Risk management standards for health IT
It’s time to do risk management standards for health IT, Mary Logan, president and CEO of the Association for the Advancement of Medical Instrumentation (AAMI), said at the Bipartisan Policy Center’s Health Innovation Initiative policy forum on Dec. 3.
“Health IT has such great promise, but we can’t continue to do it at one hospital at a time, one vendor at a time. We need standardization of workflows, and more collaboration between vendors and the provider community,” she said.
AAMI is working on convening U.S. stakeholders to begin the process of developing consensus-based standards on risk management. Once that work is finished, they can collaborate with stakeholders internationally.

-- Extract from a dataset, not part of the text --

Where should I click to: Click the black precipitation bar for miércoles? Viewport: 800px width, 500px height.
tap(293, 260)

“There is a lot of finger pointing between vendors and users. Everybody has a role to play in the risk management process and should sit down and work together. If not, we’ll continue to have finger pointing.”

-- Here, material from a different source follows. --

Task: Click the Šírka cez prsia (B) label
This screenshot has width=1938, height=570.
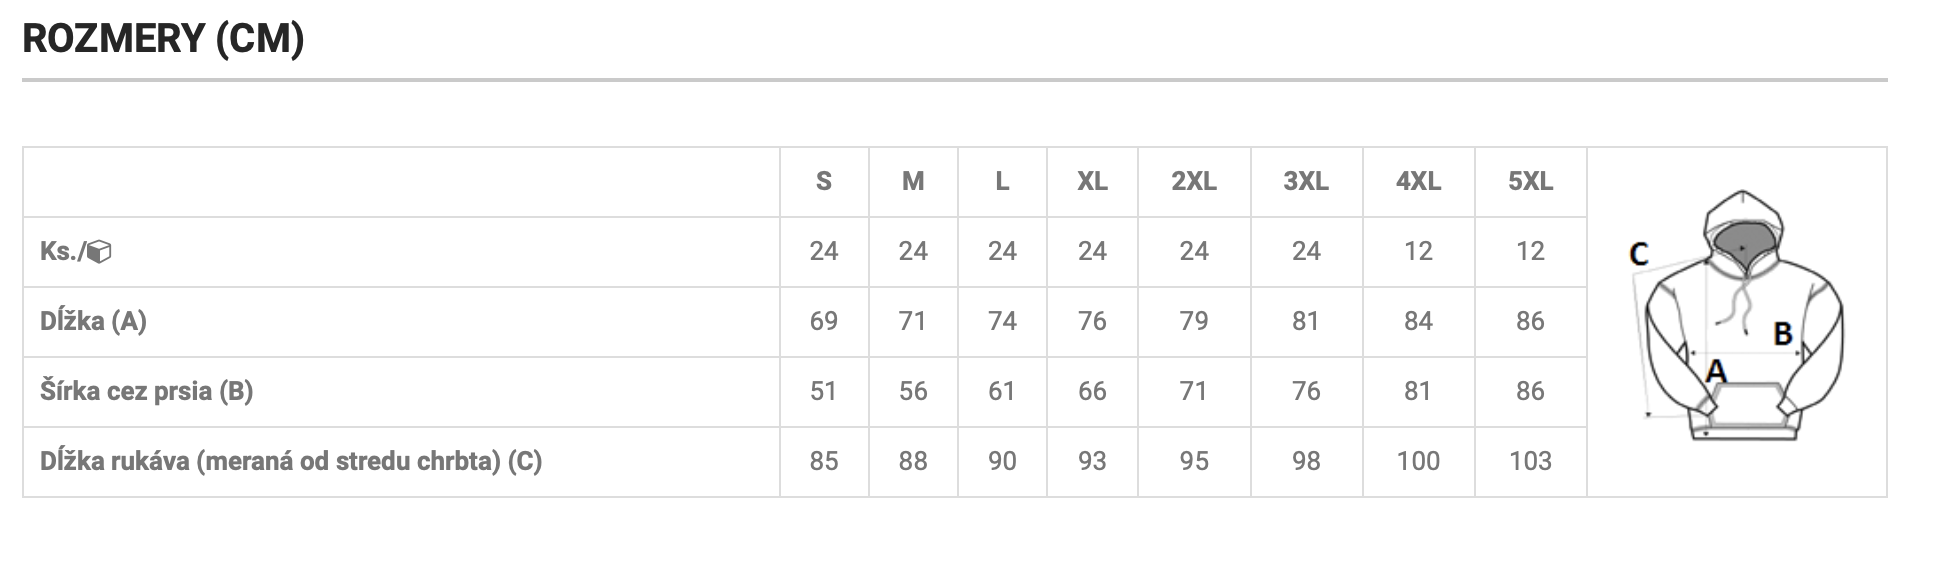Action: tap(146, 392)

Risk management, a form of loss prevention, must be thought out across the full lifecycle, Logan said. It starts with product design, then implementation, getting it into the field, and finally configuration. “That’s how folks in health IT should be thinking about risk management. If you aren’t doing full cycle you aren’t really thinking about it,” she said.
Also, standards must identify who is responsible at what stage in the risk management process. “Ownership of adjudication would be much clearer.”
The Office of the National Coordinator for Health IT’s (ONC) EHR certification criteria does include safety and design, as well as quality measurement requirements, said Steven Posnak, director of ONC’s Office of Standards & Technology. His office has seen products that have met criteria for eight medication-related safety features.
“We build this both on the certification side as well as the public disclosure side,” he said, noting that users can access a list on the ONC website of what design process each certified entity utilizes. Feedback on how certification is working in the field is critical. “The feedback process is one we can continually improve on.”
Much work is occurring on the federal level, including the interoperability roadmap, he said. More than ever, there are opportunities for stakeholders to contribute.
“When I started in 2005, the conversation was all about adoption. Now the conversation is about how to deal with the better problems we need to solve,” he said. Now that adoption is widespread, it’s time for all stakeholders to focus on more tangible problems. “Safety fits into that, interoperability fits into that, as well as efficiencies connecting health IT use to reform,” he said. “Those are my three areas of prioritization.”
Risk management standards would require a significant amount of rigorous testing, said Logan.
Posnak agreed that testing will become increasingly important to the industry. “Testing will be a buzzword in 2015,” he said. HealthIt.gov helps coordinate and centralize testing resources, and is working with standards developing organizations to have testing available for their standards.
“There are a lot of opportunities to explore testing,” he said.